The TALL or SUMMER ANEMONE (A. Virginiana), called also THIMBLE-WEED from its oblong, thimble-like fruit-head, bears solitary, inconspicuous greenish or white flowers, often over an inch across, and generally with five rounded sepals, on erect, long stalks from June to August. Contrasted with the dainty tremulous little spring anemones, it is a rather coarse, stiff, hairy plant two or three feet tall. Its preference is for woodlands, whereas another summer bloomer, the LONG-FRUITED ANEMONE (A. cylindrica), a smaller, silky-hairy plant often confused with it, chooses open places, fields, and rides. The leaves of the thimble-weed, which are set in a whorl high up on the stem, and also spring from the root, after the true anemone fashion, are long petioled, three-parted, the divisions variously cut, lobed, and saw-edged. The flower-stalks which spring from this whorl continue to rise throughout the summer. The first, or middle of these peduncles, lacks leaves; later ones bear two leaves in the middle, from which more flower-stalks arise, and so on.
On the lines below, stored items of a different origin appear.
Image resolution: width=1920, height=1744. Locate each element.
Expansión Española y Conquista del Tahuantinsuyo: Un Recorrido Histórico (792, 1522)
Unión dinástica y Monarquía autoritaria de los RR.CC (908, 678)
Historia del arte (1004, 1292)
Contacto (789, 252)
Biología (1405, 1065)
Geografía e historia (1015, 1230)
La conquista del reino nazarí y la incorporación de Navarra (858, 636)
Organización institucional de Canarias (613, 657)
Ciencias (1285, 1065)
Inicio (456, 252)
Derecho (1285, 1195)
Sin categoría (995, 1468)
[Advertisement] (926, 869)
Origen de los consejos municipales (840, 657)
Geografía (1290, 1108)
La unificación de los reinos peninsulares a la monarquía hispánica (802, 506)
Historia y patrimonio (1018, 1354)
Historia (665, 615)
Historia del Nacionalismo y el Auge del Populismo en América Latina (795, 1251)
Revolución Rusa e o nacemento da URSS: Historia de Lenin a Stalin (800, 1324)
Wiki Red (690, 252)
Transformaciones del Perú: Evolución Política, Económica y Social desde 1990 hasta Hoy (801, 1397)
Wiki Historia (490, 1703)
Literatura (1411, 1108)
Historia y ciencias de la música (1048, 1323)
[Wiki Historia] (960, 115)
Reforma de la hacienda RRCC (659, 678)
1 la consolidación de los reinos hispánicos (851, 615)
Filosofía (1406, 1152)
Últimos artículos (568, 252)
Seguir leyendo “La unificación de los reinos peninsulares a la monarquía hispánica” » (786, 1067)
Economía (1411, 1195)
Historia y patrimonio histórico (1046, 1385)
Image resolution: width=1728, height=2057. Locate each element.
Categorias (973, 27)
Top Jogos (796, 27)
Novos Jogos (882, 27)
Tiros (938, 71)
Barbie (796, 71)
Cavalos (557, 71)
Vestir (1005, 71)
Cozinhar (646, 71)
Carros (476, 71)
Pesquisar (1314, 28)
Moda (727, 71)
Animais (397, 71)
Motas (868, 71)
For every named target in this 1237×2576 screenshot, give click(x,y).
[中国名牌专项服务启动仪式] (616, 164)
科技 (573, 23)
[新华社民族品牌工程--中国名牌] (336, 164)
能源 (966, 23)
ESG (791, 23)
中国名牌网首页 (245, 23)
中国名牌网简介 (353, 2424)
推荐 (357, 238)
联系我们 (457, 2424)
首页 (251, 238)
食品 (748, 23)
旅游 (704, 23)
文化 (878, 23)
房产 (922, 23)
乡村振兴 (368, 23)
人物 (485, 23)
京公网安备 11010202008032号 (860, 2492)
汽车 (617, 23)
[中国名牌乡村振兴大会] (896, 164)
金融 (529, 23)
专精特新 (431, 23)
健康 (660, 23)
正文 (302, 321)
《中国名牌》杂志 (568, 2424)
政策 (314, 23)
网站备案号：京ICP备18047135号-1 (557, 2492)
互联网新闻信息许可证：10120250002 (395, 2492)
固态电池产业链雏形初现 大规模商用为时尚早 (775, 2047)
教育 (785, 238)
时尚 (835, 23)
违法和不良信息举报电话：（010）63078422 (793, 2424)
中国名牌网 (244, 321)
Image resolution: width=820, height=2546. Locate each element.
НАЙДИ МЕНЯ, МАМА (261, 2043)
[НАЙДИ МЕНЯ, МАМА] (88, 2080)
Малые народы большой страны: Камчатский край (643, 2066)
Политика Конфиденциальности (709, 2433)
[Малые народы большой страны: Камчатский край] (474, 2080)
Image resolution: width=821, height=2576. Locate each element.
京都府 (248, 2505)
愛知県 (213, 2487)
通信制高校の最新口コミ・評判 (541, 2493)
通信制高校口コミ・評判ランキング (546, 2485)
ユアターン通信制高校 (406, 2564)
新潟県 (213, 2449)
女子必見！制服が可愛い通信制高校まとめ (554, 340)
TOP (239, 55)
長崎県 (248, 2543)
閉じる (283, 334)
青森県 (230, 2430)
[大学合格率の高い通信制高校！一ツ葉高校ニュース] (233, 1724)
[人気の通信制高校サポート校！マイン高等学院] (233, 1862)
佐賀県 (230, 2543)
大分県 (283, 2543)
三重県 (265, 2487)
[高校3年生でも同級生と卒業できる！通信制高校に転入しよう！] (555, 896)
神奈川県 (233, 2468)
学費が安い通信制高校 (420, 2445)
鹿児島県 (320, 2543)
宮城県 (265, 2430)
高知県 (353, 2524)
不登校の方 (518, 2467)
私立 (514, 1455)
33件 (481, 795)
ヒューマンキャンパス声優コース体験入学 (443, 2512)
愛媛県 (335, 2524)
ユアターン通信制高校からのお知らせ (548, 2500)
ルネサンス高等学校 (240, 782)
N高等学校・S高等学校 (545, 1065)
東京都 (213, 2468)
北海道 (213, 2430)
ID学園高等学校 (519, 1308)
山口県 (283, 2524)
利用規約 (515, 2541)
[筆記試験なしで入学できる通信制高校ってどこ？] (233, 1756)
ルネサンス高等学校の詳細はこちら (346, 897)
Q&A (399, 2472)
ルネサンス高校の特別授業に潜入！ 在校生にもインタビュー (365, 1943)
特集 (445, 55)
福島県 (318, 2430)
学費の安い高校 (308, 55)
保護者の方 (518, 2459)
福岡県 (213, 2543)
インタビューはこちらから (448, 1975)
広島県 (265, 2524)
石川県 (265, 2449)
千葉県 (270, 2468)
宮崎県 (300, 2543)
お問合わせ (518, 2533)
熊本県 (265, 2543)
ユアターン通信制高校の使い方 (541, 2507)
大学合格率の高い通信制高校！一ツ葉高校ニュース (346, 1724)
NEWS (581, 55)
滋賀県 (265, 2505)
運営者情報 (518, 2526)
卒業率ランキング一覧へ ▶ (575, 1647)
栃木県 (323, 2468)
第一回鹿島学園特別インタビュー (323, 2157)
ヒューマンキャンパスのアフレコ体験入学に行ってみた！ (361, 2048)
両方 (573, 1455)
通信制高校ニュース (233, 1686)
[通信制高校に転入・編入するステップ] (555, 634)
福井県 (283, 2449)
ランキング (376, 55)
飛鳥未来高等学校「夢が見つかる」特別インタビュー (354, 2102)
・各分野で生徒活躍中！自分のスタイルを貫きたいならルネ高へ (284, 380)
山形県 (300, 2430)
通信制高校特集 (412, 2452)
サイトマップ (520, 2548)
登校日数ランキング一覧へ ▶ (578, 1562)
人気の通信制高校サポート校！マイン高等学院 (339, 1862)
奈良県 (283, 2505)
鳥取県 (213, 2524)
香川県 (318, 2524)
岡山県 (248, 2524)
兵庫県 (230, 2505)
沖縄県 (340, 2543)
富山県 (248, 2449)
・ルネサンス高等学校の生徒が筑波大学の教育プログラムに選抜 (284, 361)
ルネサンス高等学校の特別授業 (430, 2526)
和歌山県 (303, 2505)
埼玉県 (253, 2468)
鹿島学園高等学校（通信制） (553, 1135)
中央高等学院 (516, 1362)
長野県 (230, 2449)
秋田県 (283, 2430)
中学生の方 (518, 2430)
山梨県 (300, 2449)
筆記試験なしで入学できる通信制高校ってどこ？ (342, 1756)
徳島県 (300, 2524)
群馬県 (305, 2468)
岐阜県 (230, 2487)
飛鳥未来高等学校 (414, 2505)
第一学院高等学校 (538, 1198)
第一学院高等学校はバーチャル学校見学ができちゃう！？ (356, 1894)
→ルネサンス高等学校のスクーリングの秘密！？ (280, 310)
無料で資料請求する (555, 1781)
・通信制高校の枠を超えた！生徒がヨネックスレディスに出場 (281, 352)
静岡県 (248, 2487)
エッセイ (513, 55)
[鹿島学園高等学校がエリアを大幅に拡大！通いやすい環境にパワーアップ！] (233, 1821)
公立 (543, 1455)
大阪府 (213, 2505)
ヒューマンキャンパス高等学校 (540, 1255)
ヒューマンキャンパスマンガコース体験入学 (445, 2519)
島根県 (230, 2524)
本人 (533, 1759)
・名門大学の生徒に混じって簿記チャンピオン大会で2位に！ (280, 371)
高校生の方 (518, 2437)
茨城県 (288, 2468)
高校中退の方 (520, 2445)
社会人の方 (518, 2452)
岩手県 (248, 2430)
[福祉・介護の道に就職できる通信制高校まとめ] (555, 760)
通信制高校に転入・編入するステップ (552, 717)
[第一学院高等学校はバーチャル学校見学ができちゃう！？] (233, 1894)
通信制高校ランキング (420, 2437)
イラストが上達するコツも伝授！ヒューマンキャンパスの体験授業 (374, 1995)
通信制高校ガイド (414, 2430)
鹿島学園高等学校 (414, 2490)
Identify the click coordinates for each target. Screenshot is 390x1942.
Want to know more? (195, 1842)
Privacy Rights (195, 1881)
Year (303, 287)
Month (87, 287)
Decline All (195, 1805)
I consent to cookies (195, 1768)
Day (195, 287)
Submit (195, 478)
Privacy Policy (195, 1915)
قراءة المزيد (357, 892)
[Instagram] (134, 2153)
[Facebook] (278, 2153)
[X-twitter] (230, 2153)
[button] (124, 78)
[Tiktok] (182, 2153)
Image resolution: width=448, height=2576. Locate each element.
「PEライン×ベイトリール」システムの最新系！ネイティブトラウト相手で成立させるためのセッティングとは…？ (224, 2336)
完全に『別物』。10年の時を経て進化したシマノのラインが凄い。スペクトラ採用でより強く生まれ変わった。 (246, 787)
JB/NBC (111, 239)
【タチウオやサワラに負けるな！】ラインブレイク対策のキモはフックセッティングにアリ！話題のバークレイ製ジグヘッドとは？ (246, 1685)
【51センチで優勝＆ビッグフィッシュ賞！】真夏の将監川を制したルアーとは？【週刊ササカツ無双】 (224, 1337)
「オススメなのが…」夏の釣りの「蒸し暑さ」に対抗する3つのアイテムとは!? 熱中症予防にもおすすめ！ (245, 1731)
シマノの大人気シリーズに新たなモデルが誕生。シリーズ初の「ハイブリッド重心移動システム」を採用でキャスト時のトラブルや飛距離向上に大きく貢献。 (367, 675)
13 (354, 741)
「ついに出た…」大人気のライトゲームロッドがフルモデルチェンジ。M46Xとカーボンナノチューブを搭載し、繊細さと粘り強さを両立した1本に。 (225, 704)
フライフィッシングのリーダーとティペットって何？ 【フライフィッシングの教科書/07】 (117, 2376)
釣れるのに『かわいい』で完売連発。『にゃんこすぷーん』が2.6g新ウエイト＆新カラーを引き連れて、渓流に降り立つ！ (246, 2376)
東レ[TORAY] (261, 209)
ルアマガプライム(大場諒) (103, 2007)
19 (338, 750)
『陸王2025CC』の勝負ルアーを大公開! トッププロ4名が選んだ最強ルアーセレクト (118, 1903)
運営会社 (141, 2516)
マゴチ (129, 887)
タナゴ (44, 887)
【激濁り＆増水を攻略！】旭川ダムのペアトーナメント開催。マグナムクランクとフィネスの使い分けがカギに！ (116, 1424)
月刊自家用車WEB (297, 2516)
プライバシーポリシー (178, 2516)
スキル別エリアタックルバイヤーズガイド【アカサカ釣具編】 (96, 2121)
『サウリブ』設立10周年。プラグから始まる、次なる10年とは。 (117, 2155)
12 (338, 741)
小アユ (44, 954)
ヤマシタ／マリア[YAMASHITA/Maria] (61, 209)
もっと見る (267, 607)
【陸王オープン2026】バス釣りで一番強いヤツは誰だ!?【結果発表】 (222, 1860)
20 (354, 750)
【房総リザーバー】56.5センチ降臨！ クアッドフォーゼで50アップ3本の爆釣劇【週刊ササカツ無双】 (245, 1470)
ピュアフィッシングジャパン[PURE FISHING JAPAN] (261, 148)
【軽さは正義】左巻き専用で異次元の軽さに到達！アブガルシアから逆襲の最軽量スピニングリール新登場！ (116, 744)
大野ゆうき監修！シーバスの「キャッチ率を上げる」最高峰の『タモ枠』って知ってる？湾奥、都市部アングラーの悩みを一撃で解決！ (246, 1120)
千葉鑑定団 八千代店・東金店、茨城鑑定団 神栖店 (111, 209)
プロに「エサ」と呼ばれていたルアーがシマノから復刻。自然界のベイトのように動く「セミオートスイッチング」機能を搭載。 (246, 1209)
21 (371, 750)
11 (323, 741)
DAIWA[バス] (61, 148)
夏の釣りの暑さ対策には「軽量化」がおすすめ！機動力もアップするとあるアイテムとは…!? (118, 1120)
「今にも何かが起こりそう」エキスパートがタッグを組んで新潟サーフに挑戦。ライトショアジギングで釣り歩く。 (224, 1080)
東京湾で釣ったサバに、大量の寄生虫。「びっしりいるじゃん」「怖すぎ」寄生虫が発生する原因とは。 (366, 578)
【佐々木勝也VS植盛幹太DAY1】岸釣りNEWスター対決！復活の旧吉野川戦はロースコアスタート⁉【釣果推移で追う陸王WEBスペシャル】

VIRGIN'S BOWER; VIRGINIA CLEMATIS; TRAVELLER'S JOY; OLD MAN'S BEARD (Clematis Virginiana) Crowfoot family
Flowers - White and greenish, about 1 in. across or less, in loose clusters from the axils. Calyx of 4 or 5 petal-like sepals; no petals; stamens and pistils numerous, of indefinite number; the staminate and pistillate flowers on separate plants; the styles feathery, and over 1 in. long in fruit. Stem: Climbing, slightly woody. Leaves: Opposite, slender petioled, divided into 3 pointed and widely toothed or lobed leaflets. Preferred Habitat - Climbing over woodland borders, thickets, ride shrubbery, fences, and walls; rich, moist soil. Flowering Season - July-September. Distribution - Georgia and Kansas northward less common beyond the Canadian border.